February
2022

Ambiance

Or is it ambience? Same thing. Spelling differs due to US/UK conventions just like aluminum/aluminium. Why is it important regardless of lettering? In a recent video on essential but non-obvious accessories, John Darko made an important point. It's routinely given short shrift but mostly not made at all. I've addressed it for years by including in-situ photos of our various systems. None ever sat in anonymous concrete bunkers with bare walls and just an equipment rack between the speakers. The embedded message was simple. Playback must integrate with our living-room décor if it is to become an essential part of our lives. Whatever room we do our listening in—sitting lounge, repurposed bed room, home office desk top—should make us feel comfortable. We should feel wholly 'at home' long before we ever cue up our first sound. Any listening experience includes all senses. Focusing on just the ears is short-sighted. Why should our other senses process conflicting messages just because the chair is uncomfortable, the air stale, the space messy, the temperature off, the colors clash, the lighting glares, the space lacks personalization? It all feeds back into our playback experience. If we want to make it the best we can, we ought to serve all our senses, not just the ears.
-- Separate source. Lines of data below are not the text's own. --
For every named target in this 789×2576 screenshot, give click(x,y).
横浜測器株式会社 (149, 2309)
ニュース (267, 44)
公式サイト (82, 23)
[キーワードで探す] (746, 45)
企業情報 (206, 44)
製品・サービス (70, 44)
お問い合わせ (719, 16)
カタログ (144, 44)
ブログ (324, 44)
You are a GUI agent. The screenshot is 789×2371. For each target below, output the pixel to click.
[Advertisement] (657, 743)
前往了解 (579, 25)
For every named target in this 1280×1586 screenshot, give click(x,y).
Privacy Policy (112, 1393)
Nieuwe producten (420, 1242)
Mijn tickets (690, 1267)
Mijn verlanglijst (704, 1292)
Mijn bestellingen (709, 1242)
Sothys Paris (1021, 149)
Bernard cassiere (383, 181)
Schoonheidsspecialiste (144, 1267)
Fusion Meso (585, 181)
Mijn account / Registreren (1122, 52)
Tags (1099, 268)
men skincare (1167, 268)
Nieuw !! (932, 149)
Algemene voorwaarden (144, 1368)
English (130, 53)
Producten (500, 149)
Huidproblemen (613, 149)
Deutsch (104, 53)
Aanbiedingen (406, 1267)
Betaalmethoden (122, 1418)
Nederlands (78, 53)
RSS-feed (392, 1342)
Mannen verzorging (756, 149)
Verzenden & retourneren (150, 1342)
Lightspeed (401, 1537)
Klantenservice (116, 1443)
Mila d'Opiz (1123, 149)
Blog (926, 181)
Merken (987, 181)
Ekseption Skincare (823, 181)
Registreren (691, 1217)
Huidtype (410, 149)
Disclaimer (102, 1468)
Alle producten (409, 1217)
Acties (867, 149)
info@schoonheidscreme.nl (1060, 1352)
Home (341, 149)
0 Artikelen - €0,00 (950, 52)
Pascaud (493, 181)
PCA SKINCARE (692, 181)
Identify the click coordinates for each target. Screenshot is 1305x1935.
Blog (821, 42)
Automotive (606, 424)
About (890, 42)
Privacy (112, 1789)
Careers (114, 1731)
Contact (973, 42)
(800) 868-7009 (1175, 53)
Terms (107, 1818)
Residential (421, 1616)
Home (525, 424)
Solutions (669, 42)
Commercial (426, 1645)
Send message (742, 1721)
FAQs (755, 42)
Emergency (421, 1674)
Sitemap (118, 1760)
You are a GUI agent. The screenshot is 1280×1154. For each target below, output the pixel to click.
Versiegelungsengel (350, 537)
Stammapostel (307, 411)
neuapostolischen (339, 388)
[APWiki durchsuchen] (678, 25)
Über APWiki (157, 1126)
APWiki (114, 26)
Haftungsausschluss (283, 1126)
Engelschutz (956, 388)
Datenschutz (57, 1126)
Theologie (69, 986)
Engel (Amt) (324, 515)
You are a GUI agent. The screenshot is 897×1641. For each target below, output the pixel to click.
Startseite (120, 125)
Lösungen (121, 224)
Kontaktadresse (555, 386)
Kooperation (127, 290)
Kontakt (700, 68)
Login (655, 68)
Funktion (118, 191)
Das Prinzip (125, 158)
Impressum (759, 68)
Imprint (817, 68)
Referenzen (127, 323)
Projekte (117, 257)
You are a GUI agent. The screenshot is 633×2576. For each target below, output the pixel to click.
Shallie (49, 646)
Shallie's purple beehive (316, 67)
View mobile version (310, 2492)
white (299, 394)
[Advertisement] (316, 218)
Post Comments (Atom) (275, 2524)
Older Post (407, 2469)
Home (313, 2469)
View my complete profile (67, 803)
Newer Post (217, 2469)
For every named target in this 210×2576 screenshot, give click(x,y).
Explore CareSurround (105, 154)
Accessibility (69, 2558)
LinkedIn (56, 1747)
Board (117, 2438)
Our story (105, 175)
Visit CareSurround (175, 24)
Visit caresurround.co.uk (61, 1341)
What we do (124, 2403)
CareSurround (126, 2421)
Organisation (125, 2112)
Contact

Certainly one guy's lovingly curated interior is another gal's idea of grotesque excess or even clutter. Personal style extends from the monastic to the baroque, from the subdued to the vivacious. Reams of magazines are dedicated to celebrating the enormous variety whereby people from different cultures express their tastes in interior décor. The important point is that our listening space speaks to us at all times. What does the inaudible talking are the furnishings, accessories, colors, lighting, materials, artwork, photographs, books, mementos, rugs, curtains, plants and flowers. It's not about emulating Town & Country; unless that's our style. It's about expressing our own ambience. It's about incarnating our personality so that it creates a supportive sensory infrastructure and feedback loop. Just hanging out in this room—nowhere to go, nothing to do—we should feel cozy, balanced and well served. We should feel nurtured and cared for as though occupying an upscale hotel room whose entire purpose was our creature comfort; and management's hope of us returning.

Part of the concert experience is anticipation and preparation. People get dressed up. They plan a full evening out on the town. There's a sense of occasion. Obviously not every day is a weekend. Dining out swanky across all seven days won't just expand our waist line. It'll deplete our bank account. But creating the right ambiance isn't about spending lots or going all flash. It's first and foremost about acknowledging its importance; honing our sensitivity to the effects that colors, textures and placement plus living things like plants make; then doing something about it. Now space itself becomes an occasion, an anticipation to be in it. Many of us are hyper selective about what we eat because it affects us in such obvious ways. The ambience in our spaces of living and work is another kind of food. It can nurture us, be unhealthy in some ways or just ineffective so neither fish nor foul. Why not go for the first option? By influencing our psychology and sense of wellbeing, it has a direct influence on the quality of our experience, in this case listening. If it were otherwise, why do restaurants spend money on creating a welcoming ambiance? If it were solely about the food's quality, they could serve it in a subway station or underground parking garage, rusty trash cans repurposed as tables. They don't; and for good reason.

Catering to our domestic ambience is no different. We just must make ourselves important enough to feel that we deserve a lovely ambiance. From there we proceed to want it. Finally we simply create it. In the hifi publishing space, much is made of curating a system. But why stop there? A system doesn't exist in a vacuum. It sits in a room. To get at our daily playback allowance and aural vitamins, we must spend time in that room  Shouldn't we curate it with the same care, attention—and dare I say obsessiveness?—which we apply to our hifi?

If we don't, we've only done half a job of it. It might already be good, great or even stellar… just not stellar enough. Now it's not yet all that it could be!